▸ **About this task**: Would you output the entries below only from the line containing "Image resolution: width=238" through the line containing "The height and width of the screenshot is (731, 1111).", exactly as they stand and with both ends included?

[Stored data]
===============

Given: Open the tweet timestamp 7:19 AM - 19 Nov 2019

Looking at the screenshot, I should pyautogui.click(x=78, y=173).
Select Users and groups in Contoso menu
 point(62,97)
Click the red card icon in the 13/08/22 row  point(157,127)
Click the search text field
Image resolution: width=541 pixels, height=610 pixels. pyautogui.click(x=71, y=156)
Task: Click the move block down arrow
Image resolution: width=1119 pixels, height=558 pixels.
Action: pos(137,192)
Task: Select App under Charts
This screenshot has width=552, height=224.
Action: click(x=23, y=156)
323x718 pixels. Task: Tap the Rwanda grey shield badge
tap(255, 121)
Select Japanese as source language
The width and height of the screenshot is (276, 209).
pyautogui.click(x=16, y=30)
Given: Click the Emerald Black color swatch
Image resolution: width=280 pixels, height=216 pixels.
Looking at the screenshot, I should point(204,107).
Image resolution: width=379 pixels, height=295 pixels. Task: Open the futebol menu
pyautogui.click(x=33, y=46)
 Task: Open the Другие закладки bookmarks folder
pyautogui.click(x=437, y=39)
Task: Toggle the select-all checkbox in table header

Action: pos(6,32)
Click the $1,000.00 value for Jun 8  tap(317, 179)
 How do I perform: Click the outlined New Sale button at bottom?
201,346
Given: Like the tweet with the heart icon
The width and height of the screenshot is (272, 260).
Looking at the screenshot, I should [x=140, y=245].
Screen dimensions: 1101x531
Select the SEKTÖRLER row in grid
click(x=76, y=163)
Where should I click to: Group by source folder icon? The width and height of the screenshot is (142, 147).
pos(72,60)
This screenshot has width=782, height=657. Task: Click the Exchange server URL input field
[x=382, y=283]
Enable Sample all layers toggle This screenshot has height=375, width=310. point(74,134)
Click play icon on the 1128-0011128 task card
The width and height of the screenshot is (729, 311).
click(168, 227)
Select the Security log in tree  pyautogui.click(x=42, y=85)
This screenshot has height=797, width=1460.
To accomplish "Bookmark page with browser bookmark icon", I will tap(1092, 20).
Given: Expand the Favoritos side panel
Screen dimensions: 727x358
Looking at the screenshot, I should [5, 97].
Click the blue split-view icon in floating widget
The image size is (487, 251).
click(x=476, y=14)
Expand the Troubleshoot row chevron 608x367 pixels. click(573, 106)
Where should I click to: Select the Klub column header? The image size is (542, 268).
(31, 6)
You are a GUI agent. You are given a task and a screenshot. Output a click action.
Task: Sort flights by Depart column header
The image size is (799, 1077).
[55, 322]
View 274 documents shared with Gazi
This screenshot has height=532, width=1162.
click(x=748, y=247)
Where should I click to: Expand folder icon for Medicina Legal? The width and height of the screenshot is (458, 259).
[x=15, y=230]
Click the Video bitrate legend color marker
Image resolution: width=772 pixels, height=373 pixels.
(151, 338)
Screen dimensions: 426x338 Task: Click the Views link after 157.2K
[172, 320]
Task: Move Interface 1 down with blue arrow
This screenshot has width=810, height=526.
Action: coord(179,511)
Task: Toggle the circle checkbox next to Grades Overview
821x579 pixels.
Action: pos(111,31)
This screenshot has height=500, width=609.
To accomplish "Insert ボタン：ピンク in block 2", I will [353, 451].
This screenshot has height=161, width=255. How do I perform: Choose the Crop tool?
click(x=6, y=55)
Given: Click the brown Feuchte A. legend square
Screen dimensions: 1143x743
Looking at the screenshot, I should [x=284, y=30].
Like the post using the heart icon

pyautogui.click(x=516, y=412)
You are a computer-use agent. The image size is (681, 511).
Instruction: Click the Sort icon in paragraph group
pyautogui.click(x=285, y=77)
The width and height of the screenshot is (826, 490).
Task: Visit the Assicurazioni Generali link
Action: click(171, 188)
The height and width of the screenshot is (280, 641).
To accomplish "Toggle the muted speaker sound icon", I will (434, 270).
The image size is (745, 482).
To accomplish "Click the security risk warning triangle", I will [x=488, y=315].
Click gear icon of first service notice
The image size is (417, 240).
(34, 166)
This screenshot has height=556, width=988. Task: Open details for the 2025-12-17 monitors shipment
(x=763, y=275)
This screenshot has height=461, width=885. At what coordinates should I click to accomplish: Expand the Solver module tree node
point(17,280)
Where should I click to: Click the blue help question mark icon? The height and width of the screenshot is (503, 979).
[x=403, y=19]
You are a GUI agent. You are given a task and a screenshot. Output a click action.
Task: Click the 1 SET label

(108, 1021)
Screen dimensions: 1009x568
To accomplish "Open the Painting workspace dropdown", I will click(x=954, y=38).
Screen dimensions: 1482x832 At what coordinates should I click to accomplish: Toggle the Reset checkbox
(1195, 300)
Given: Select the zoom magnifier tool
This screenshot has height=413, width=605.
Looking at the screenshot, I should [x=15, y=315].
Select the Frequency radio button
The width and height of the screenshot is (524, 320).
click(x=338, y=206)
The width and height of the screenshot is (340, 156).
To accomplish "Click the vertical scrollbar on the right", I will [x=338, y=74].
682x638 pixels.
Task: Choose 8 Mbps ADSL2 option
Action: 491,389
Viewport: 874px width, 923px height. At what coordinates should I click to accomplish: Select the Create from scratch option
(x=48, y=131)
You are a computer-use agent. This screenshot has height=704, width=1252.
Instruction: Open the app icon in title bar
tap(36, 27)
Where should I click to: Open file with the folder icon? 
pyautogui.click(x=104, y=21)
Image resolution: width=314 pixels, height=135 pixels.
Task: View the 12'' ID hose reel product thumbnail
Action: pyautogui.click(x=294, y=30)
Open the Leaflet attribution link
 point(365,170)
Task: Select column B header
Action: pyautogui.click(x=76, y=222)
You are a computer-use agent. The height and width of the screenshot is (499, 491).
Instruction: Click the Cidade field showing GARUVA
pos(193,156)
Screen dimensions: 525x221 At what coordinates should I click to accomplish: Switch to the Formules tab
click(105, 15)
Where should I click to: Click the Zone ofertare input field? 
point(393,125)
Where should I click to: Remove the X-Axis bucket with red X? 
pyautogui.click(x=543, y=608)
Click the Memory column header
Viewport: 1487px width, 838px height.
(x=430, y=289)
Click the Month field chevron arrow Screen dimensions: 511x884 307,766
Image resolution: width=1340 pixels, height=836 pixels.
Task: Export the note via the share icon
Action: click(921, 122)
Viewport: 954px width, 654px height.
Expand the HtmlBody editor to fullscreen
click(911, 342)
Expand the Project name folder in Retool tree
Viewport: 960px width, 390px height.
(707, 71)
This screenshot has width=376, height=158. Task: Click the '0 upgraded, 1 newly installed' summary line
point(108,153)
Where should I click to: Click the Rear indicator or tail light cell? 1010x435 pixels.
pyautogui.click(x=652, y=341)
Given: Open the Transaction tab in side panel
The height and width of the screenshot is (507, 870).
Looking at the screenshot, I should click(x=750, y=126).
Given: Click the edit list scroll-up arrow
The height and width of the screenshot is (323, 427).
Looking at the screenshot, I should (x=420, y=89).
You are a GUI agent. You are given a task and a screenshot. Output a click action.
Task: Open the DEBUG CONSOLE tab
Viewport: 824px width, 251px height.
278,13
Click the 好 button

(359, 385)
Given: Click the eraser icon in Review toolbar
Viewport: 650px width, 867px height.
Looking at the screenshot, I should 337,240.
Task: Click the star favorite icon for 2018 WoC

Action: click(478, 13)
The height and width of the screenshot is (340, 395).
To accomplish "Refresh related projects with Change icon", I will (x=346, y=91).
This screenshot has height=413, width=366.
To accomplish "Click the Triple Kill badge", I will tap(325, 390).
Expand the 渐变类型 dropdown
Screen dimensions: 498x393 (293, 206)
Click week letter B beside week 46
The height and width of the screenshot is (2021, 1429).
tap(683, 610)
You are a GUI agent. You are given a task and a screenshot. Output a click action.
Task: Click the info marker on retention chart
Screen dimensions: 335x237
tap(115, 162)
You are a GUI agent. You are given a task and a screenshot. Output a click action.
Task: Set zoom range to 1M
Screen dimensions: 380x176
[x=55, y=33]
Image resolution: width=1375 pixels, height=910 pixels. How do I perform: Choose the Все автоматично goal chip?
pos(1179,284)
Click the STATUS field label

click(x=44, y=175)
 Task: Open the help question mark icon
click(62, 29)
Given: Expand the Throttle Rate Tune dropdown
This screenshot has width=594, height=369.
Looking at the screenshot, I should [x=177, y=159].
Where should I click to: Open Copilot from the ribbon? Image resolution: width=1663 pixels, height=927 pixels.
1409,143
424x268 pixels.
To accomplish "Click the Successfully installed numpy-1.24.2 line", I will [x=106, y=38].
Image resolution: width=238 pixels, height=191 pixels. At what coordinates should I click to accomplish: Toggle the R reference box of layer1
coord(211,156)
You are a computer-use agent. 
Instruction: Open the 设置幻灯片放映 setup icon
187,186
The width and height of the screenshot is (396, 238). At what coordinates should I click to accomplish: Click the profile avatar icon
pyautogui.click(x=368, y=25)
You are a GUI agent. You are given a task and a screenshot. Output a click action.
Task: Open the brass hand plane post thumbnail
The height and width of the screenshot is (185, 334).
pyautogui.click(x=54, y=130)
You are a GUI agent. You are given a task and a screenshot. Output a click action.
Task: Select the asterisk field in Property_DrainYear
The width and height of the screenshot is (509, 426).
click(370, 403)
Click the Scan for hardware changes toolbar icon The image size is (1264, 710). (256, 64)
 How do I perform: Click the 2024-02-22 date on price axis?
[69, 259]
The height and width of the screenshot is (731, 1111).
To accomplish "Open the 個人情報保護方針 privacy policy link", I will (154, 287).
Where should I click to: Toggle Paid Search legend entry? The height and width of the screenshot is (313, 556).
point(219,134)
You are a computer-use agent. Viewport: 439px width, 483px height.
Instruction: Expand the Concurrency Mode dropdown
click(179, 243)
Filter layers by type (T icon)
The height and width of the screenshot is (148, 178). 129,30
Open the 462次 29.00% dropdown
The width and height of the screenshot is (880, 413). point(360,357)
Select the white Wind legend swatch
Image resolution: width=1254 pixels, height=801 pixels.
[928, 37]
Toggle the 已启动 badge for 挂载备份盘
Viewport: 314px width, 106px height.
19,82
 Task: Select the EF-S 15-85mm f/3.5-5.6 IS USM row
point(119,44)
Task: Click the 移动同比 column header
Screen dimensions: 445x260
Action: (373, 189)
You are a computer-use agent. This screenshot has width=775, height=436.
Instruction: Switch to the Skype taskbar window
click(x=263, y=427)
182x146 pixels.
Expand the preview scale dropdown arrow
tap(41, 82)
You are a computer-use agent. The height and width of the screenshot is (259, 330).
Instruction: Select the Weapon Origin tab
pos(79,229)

===============

▸ **Solution**:
Image resolution: width=238 pixels, height=191 pixels. At what coordinates should I click to accomplish: Toggle the R reference box of layer1
coord(211,156)
You are a computer-use agent. 
Instruction: Open the 设置幻灯片放映 setup icon
187,186
The width and height of the screenshot is (396, 238). At what coordinates should I click to accomplish: Click the profile avatar icon
pyautogui.click(x=368, y=25)
You are a GUI agent. You are given a task and a screenshot. Output a click action.
Task: Open the brass hand plane post thumbnail
The height and width of the screenshot is (185, 334).
pyautogui.click(x=54, y=130)
You are a GUI agent. You are given a task and a screenshot. Output a click action.
Task: Select the asterisk field in Property_DrainYear
The width and height of the screenshot is (509, 426).
click(370, 403)
Click the Scan for hardware changes toolbar icon The image size is (1264, 710). (256, 64)
 How do I perform: Click the 2024-02-22 date on price axis?
[69, 259]
The height and width of the screenshot is (731, 1111).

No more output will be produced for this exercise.